[Start of section]

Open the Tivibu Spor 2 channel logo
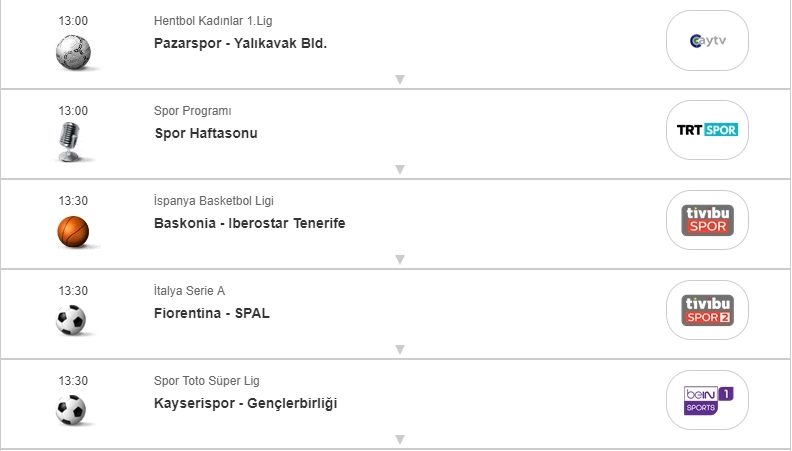 [x=707, y=310]
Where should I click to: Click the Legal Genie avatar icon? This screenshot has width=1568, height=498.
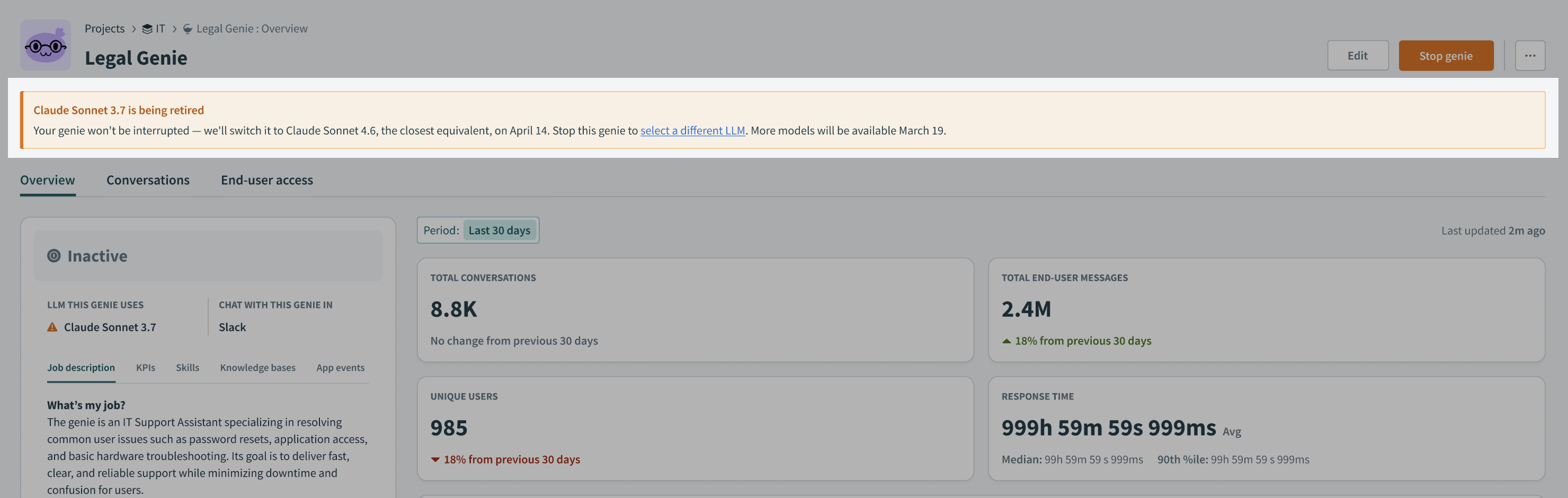click(x=46, y=45)
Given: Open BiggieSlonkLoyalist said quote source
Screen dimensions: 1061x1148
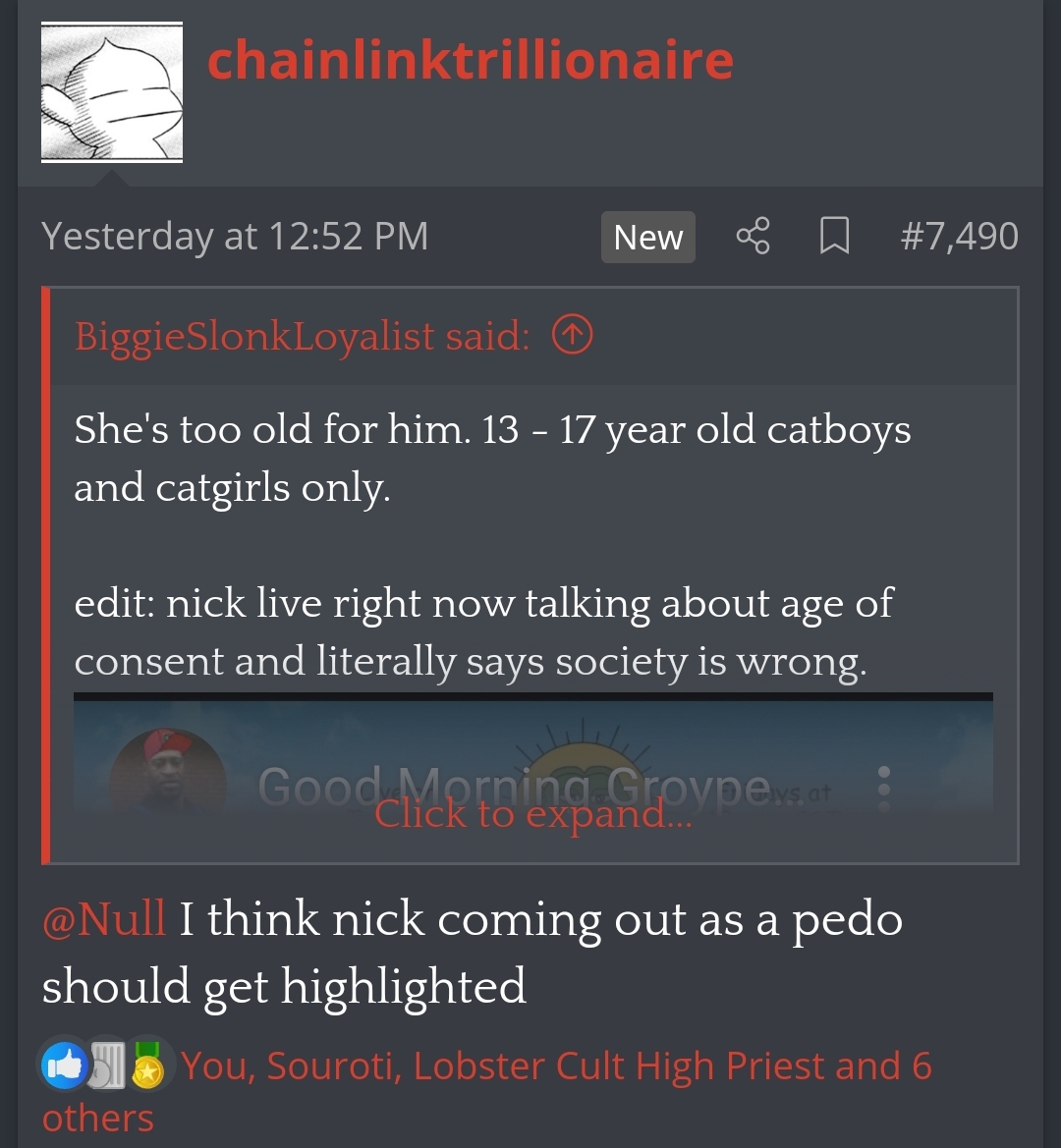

[End of section]

Give back the material above exactly as it appears, minus any picture.

* Solution:
Open the Tivibu Spor 2 channel logo
 [x=707, y=310]
Where should I click to: Click the Legal Genie avatar icon? This screenshot has width=1568, height=498.
click(x=46, y=45)
Given: Open BiggieSlonkLoyalist said quote source
Screen dimensions: 1061x1148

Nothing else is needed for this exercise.